> **ИСХОДНЫЙ ОТРЫВОК**
□ □ □

Тем самым Мандельштам точно воссоздает дискурсивную ситуацию пушкинского стихотворения «Кривцову» — главного контрастного подтекста, при помощи которого он и бросает вызов мировоззрению Блока:
Не пугай нас, милый друг,
Гроба близким новосельем:
Право, нам таким бездельем
Заниматься недосуг.
Пусть остылой жизни чашу
Тянет медленно другой;
Мы ж утратим юность нашу
Вместе с жизнью дорогой;
Каждый у своей гробницы
Мы присядем на порог;
У пафосския царицы
Свежий выпросим венок,
Лишний миг у верной лени,
Круговой нальем сосуд —
И толпою наши тени
К тихой Лете убегут.
Смертный миг наш будет светел;
И подруги шалунов
Соберут их легкий пепел
В урны праздные пиров
[533].

□ □ □

> **ТРЕБОВАНИЕ**
Запишите дословно часть отрывка о Мандельштаме и стихотворении «Кривцову», начиная со слов «Тем самым Мандельштам» и продолжая до слов «Заниматься недосуг.» включительно. Записи представляют собой отдельный материал, не связанный с отрывком.

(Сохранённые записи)
□ □ □

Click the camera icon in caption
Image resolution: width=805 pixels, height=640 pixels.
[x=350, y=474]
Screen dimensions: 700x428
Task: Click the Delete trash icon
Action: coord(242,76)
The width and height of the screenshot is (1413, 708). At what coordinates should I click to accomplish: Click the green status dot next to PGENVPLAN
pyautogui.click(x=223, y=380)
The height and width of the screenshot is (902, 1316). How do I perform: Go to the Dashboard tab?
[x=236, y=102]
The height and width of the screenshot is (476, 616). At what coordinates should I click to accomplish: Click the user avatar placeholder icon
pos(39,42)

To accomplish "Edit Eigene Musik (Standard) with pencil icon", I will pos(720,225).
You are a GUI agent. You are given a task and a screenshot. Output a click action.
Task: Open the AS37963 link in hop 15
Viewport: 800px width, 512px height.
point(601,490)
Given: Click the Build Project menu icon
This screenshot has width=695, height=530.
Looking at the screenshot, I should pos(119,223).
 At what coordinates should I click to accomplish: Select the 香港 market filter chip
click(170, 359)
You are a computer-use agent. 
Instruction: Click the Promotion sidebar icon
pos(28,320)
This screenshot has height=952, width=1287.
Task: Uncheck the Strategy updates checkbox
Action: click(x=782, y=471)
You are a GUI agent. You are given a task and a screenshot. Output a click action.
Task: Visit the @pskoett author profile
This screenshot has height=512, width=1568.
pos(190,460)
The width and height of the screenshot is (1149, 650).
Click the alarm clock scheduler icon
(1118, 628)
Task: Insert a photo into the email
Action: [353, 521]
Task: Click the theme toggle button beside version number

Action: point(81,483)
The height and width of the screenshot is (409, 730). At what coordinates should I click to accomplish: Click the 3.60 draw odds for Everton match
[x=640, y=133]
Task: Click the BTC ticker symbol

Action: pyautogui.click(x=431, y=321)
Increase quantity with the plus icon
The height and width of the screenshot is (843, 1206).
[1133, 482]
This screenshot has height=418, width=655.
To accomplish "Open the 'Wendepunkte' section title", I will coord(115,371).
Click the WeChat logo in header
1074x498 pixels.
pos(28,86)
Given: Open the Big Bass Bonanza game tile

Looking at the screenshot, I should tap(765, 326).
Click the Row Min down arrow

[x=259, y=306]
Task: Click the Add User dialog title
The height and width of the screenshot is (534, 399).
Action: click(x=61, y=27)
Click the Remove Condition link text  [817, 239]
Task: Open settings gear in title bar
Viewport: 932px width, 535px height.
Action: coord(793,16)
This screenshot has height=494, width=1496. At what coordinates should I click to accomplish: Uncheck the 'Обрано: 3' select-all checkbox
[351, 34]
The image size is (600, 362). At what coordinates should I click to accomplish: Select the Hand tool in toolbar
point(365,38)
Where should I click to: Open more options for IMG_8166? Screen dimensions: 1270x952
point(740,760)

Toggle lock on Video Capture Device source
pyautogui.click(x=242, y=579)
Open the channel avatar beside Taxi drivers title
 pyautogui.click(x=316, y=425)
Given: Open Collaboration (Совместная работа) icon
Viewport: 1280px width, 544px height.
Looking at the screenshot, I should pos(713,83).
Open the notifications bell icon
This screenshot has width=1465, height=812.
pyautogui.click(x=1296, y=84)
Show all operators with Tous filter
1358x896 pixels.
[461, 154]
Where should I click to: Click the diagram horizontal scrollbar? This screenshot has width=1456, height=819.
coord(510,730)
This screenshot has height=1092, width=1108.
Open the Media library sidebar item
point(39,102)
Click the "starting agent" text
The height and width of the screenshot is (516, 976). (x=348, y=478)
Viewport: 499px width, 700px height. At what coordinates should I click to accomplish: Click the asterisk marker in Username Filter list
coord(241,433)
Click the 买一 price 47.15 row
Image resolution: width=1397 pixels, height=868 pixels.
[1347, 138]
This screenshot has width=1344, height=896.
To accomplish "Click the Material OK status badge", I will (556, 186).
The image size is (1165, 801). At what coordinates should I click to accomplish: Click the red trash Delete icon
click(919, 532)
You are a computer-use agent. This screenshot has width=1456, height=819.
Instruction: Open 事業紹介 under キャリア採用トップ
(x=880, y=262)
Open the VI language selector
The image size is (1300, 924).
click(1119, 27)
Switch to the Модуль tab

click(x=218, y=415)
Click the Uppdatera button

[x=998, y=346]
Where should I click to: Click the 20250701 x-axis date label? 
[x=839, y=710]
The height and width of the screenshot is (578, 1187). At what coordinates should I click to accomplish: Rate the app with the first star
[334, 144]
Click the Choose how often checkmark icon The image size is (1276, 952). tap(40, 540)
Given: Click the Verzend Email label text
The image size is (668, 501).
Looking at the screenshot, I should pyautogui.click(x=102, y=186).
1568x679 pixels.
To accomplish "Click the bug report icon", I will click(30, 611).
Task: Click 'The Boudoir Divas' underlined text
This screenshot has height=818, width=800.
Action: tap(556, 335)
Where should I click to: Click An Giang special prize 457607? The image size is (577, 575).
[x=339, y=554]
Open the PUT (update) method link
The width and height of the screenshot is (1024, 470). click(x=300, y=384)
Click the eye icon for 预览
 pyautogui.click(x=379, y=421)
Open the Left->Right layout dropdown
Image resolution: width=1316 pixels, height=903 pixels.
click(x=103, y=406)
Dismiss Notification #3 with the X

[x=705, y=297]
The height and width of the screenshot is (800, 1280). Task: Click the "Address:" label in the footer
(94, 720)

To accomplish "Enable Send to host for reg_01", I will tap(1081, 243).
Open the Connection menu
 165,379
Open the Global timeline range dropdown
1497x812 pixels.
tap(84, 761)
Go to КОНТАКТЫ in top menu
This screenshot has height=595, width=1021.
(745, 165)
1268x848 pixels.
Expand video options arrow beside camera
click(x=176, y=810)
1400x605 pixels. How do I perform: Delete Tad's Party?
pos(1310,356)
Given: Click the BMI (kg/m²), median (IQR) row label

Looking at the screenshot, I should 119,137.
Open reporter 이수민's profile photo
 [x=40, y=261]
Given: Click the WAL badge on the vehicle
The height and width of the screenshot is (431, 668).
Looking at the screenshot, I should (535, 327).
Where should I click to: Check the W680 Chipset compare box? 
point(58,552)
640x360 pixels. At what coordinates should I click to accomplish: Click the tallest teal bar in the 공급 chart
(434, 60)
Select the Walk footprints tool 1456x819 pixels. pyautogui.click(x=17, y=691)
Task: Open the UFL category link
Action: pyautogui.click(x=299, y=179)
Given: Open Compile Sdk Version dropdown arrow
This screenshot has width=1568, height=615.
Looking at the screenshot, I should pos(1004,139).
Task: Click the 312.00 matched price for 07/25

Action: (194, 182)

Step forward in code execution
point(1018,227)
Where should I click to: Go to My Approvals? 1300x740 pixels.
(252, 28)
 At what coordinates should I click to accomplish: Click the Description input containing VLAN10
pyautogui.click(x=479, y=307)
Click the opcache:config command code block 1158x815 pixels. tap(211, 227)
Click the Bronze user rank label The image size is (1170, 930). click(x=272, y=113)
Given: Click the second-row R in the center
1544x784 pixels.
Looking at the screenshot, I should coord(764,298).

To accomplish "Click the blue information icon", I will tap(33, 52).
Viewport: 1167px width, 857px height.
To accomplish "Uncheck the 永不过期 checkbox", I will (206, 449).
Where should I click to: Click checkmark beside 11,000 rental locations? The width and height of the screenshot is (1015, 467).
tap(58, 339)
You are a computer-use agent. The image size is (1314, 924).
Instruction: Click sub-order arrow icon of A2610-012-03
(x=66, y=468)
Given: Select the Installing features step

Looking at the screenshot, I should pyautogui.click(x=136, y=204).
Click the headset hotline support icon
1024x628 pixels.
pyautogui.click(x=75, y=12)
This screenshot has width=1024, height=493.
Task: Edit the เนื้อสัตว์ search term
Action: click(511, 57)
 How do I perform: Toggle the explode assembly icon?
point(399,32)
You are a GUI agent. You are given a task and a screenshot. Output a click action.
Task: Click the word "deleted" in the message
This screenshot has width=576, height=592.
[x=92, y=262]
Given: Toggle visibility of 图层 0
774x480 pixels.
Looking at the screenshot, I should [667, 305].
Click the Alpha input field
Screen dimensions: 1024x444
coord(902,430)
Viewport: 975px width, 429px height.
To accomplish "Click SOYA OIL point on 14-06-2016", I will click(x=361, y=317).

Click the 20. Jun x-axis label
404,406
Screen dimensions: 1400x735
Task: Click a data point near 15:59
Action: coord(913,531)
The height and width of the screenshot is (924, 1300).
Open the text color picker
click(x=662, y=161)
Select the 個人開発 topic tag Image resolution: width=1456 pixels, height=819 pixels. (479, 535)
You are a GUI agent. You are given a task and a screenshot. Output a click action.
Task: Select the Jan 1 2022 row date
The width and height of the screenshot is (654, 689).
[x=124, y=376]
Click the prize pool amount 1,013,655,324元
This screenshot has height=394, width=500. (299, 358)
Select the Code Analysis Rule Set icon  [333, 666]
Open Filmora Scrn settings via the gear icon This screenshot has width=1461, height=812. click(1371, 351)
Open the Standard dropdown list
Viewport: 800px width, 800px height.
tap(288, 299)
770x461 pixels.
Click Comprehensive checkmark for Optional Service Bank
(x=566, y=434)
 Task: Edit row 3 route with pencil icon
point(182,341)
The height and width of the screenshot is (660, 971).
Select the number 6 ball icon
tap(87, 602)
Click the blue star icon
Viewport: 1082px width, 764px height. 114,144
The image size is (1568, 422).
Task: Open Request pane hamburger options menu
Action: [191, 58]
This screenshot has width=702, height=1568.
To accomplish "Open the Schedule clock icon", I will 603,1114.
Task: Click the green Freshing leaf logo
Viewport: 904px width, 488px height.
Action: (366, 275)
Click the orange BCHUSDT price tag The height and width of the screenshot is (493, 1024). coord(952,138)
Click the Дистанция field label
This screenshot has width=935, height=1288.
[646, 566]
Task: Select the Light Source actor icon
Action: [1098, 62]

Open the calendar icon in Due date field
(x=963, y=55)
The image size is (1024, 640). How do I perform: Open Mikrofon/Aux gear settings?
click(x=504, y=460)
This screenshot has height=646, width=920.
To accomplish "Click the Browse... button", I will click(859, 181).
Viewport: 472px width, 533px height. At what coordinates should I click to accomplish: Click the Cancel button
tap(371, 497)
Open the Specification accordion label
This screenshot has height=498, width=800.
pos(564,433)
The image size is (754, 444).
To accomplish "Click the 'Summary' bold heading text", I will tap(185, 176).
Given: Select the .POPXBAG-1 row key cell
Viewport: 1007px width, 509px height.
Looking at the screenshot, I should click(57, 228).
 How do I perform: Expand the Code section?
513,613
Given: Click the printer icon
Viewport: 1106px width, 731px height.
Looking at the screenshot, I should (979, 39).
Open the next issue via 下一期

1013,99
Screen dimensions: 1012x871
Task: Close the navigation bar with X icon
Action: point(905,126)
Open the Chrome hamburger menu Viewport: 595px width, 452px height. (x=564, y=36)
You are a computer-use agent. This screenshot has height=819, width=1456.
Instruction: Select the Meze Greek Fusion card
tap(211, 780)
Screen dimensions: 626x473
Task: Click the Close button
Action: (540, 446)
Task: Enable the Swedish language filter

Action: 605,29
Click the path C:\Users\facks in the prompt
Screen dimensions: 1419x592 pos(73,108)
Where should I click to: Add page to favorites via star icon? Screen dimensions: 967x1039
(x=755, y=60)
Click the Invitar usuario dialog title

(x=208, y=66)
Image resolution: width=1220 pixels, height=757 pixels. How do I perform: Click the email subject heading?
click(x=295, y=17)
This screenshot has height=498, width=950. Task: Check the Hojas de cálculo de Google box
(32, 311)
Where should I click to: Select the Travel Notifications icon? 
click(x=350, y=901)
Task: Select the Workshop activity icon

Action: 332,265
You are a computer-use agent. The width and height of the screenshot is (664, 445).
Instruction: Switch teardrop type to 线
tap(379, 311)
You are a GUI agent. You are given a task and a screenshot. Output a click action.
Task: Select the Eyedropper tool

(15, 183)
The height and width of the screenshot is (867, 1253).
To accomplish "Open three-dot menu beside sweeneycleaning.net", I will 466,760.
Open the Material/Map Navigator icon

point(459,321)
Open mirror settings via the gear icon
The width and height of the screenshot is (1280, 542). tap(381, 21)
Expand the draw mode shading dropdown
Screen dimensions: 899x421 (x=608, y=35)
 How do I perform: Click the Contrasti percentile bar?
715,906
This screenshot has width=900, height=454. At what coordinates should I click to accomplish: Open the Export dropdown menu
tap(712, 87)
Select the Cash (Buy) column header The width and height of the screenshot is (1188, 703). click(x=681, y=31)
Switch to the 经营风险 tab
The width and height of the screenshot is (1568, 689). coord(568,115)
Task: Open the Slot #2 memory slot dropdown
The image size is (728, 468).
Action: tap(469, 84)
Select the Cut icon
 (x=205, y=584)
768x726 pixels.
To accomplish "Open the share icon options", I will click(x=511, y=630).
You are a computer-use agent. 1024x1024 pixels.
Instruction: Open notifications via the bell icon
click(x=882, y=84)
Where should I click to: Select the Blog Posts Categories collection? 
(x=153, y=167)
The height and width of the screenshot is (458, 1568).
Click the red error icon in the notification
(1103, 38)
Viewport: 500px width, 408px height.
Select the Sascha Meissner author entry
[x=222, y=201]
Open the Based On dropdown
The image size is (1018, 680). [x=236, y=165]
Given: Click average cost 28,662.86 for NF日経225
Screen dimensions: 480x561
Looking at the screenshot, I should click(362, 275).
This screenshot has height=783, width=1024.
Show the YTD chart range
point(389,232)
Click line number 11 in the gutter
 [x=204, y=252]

□ □ □

> **ОТВЕТ НИЖЕ**
Тем самым Мандельштам точно воссоздает дискурсивную ситуацию пушкинского стихотворения «Кривцову» — главного контрастного подтекста, при помощи которого он и бросает вызов мировоззрению Блока:
Не пугай нас, милый друг,
Гроба близким новосельем:
Право, нам таким бездельем
Заниматься недосуг.